Activity » Extract every entry word for word.

Pixel coordinate grounding data
⁂

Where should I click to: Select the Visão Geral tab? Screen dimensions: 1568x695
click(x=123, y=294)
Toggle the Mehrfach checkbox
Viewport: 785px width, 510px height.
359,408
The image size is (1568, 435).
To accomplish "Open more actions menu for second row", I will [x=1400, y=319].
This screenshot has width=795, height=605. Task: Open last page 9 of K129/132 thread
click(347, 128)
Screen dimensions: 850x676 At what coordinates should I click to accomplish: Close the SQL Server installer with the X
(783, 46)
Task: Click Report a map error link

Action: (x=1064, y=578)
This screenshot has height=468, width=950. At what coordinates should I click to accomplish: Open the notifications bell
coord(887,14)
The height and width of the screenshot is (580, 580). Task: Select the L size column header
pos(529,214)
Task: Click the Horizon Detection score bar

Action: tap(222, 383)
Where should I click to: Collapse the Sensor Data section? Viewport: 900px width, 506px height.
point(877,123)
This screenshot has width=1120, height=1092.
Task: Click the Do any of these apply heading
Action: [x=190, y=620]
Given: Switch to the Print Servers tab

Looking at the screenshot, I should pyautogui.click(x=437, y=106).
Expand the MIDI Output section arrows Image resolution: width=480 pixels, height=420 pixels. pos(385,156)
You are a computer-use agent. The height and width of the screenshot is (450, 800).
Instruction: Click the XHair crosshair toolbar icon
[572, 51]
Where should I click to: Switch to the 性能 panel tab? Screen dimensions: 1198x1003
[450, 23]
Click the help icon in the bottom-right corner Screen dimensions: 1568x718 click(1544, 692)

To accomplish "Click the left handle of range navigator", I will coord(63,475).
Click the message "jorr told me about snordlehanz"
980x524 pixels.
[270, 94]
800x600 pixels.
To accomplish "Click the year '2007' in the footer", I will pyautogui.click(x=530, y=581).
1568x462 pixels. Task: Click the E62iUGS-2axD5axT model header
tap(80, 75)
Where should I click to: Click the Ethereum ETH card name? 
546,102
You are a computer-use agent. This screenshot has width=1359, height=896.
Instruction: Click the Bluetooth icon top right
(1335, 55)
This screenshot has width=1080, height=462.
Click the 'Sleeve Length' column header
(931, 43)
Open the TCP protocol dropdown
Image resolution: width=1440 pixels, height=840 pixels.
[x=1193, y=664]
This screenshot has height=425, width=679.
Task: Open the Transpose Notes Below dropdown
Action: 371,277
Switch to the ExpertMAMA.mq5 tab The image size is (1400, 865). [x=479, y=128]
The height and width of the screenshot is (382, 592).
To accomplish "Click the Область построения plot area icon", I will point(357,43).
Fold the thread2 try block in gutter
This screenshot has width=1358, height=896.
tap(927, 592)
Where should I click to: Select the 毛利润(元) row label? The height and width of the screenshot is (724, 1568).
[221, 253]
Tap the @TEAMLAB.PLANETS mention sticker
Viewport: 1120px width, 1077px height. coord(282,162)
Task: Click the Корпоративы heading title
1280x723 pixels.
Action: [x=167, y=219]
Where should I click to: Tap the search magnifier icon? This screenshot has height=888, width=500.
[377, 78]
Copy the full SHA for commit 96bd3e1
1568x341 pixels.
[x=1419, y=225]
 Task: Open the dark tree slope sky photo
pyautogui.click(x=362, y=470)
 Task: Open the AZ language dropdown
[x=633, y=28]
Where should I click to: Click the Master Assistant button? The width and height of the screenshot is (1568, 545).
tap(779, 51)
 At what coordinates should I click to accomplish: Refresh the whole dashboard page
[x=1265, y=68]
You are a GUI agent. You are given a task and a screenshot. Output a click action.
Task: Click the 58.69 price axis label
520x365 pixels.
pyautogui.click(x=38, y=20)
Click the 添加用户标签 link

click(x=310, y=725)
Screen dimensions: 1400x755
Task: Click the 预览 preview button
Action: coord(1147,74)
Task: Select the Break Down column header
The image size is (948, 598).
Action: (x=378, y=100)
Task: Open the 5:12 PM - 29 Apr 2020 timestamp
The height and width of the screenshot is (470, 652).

⁂

Problem solution »
Where should I click to: Select the Visão Geral tab? Screen dimensions: 1568x695
click(x=123, y=294)
Toggle the Mehrfach checkbox
Viewport: 785px width, 510px height.
359,408
The image size is (1568, 435).
To accomplish "Open more actions menu for second row", I will [x=1400, y=319].
This screenshot has width=795, height=605. Task: Open last page 9 of K129/132 thread
click(347, 128)
Screen dimensions: 850x676 At what coordinates should I click to accomplish: Close the SQL Server installer with the X
(783, 46)
Task: Click Report a map error link

Action: (x=1064, y=578)
This screenshot has height=468, width=950. At what coordinates should I click to accomplish: Open the notifications bell
coord(887,14)
The height and width of the screenshot is (580, 580). Task: Select the L size column header
pos(529,214)
Task: Click the Horizon Detection score bar

Action: tap(222, 383)
Where should I click to: Collapse the Sensor Data section? Viewport: 900px width, 506px height.
point(877,123)
This screenshot has width=1120, height=1092.
Task: Click the Do any of these apply heading
Action: [x=190, y=620]
Given: Switch to the Print Servers tab

Looking at the screenshot, I should pyautogui.click(x=437, y=106).
Expand the MIDI Output section arrows Image resolution: width=480 pixels, height=420 pixels. pos(385,156)
You are a computer-use agent. The height and width of the screenshot is (450, 800).
Instruction: Click the XHair crosshair toolbar icon
[572, 51]
Where should I click to: Switch to the 性能 panel tab? Screen dimensions: 1198x1003
[450, 23]
Click the help icon in the bottom-right corner Screen dimensions: 1568x718 click(1544, 692)

To accomplish "Click the left handle of range navigator", I will coord(63,475).
Click the message "jorr told me about snordlehanz"
980x524 pixels.
[270, 94]
800x600 pixels.
To accomplish "Click the year '2007' in the footer", I will pyautogui.click(x=530, y=581).
1568x462 pixels. Task: Click the E62iUGS-2axD5axT model header
tap(80, 75)
Where should I click to: Click the Ethereum ETH card name? 
546,102
You are a computer-use agent. This screenshot has width=1359, height=896.
Instruction: Click the Bluetooth icon top right
(1335, 55)
This screenshot has width=1080, height=462.
Click the 'Sleeve Length' column header
(931, 43)
Open the TCP protocol dropdown
Image resolution: width=1440 pixels, height=840 pixels.
[x=1193, y=664]
This screenshot has height=425, width=679.
Task: Open the Transpose Notes Below dropdown
Action: 371,277
Switch to the ExpertMAMA.mq5 tab The image size is (1400, 865). [x=479, y=128]
The height and width of the screenshot is (382, 592).
To accomplish "Click the Область построения plot area icon", I will point(357,43).
Fold the thread2 try block in gutter
This screenshot has width=1358, height=896.
tap(927, 592)
Where should I click to: Select the 毛利润(元) row label? The height and width of the screenshot is (724, 1568).
[221, 253]
Tap the @TEAMLAB.PLANETS mention sticker
Viewport: 1120px width, 1077px height. coord(282,162)
Task: Click the Корпоративы heading title
1280x723 pixels.
Action: [x=167, y=219]
Where should I click to: Tap the search magnifier icon? This screenshot has height=888, width=500.
[377, 78]
Copy the full SHA for commit 96bd3e1
1568x341 pixels.
[x=1419, y=225]
 Task: Open the dark tree slope sky photo
pyautogui.click(x=362, y=470)
 Task: Open the AZ language dropdown
[x=633, y=28]
Where should I click to: Click the Master Assistant button? The width and height of the screenshot is (1568, 545).
tap(779, 51)
 At what coordinates should I click to accomplish: Refresh the whole dashboard page
[x=1265, y=68]
You are a GUI agent. You are given a task and a screenshot. Output a click action.
Task: Click the 58.69 price axis label
520x365 pixels.
pyautogui.click(x=38, y=20)
Click the 添加用户标签 link

click(x=310, y=725)
Screen dimensions: 1400x755
Task: Click the 预览 preview button
Action: coord(1147,74)
Task: Select the Break Down column header
The image size is (948, 598).
Action: (x=378, y=100)
Task: Open the 5:12 PM - 29 Apr 2020 timestamp
The height and width of the screenshot is (470, 652).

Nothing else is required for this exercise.